In the case where $P$ is a fixed base, we copy it in from a fixed column; if
$P$ is a variable base, we require it to be provided as a `NonIdentityEccPoint`
from the ECC gadget, and copy in the $x$ and $y$ coordinates.
(The initial section of the layout has been reproduced here for ease of reference.)
$$
\begin{array}{|c|c|c|c|c|c|}
\hline
x_a & x_p & \lambda_1 & \lambda_2 & q\_init & q\_add\_incomplete & q\_double \\\hline
x_P & y_P & x_{\phi(P)} & y_{\phi(P)} = y_P & 0 & 1 & 0 \\\hline
x_{P + \phi(P)} & y_{P + \phi(P)} & x_{InitAcc} & y_{InitAcc} & 1 & 0 & 1 \\\hline
x_{N/2 - 1} & x_{N/2 - 1,p} & \lambda_{N/2 - 1, 1} & \lambda_{N/2 - 1, 2} & 0 & 0 & 0 \\\hline
\end{array}
$$
We use the [incomplete addition](./ecc/addition.md#incomplete-addition) helper
to perform the first incomplete addition of $\phi(P) + P$. The result is then
passed into the doubling helper to get the initial accumulator $[2](\phi(P) + P)$.
The $q\_{init}$ selector checks that:
$$
\begin{array}{|c|l|}
\hline
\text{Degree} & \text{Constraint} \\\hline
2 & q\_init \cdot \left(\zeta \cdot x_P - x_{\phi(P)}\right) = 0 \\\hline
3 & q\_init \cdot (y_{InitAcc} - y_{A,N/2 - 1}) = 0 \\\hline
\end{array}
$$
where
$$
y_{A,N/2 - 1} = \frac{(\lambda_{1,N/2 - 1} + \lambda_{2,N/2 - 1}) \cdot (x_{A,N/2 - 1} - (\lambda_{1,N/2 - 1}^2 - x_{InitAcc} - x_T))}{2}
$$
#### Finalization
In the final section of the double-and-add algorithm, we witness the $y$ coordinate
of the accumulator and check that it is consistent with the previous values.

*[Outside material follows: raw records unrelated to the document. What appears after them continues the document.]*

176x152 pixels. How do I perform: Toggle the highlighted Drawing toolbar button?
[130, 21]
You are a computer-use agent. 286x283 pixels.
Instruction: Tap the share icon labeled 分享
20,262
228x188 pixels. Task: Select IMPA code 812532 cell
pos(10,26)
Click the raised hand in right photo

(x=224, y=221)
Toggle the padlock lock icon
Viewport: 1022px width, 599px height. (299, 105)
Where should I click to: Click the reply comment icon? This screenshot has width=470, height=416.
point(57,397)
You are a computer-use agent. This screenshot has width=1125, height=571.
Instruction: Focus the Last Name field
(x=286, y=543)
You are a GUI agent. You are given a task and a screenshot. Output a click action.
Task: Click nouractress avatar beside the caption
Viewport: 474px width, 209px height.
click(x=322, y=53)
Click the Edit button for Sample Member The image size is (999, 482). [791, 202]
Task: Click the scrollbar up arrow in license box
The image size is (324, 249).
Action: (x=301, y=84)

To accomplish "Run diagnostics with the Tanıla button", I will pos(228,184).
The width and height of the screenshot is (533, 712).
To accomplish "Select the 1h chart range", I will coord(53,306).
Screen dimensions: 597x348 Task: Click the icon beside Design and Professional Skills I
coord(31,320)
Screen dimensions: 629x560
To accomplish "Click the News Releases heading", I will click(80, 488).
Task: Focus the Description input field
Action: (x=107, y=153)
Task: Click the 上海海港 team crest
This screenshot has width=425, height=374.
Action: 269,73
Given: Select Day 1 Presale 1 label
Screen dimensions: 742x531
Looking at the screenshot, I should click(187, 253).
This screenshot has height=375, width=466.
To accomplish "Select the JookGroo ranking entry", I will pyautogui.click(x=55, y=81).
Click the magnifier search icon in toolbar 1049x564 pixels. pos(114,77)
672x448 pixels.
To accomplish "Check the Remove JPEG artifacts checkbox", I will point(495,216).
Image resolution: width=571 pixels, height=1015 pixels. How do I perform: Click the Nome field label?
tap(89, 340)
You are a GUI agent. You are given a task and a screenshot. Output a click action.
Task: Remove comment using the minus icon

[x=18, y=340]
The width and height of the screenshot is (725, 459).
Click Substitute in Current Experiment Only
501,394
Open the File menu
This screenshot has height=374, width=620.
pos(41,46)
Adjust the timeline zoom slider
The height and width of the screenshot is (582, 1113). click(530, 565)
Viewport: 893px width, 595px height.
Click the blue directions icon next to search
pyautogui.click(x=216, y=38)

(The final section of the layout has been reproduced here for ease of reference.)
$$
\begin{array}{|c|c|c|c|c|c|}
\hline
z & b_0 & b_1 & x_G & y_G & x_a & x_p & \lambda_1 & \lambda_2 & q_{final} \\\hline
z_1 & b_{0, 0} & b_{1, 0} & x_G & y_G & x_{A,0} & x_{P,0} & \lambda_{1,0} & \lambda_{2,0} & 1 \\\hline
z_0 & & & & & x_{A,final} & & y_{A,final} & & \\\hline
\end{array}
$$
The $q\_final$ selector checks that:
$$
\begin{array}{|c|l|}
\hline
\text{Degree} & \text{Constraint} \\\hline
2 & q\_final \cdot \left(\lambda_{2,0} \cdot (x_{A,0} - x_{A, final}) - y_{A,0} - y_{A, final}\right) = 0 \\\hline
\end{array}
$$
### Algorithm 2
Split $\mathbf{r}$ into $K$-bit chunks $r_{0..=u-1}$.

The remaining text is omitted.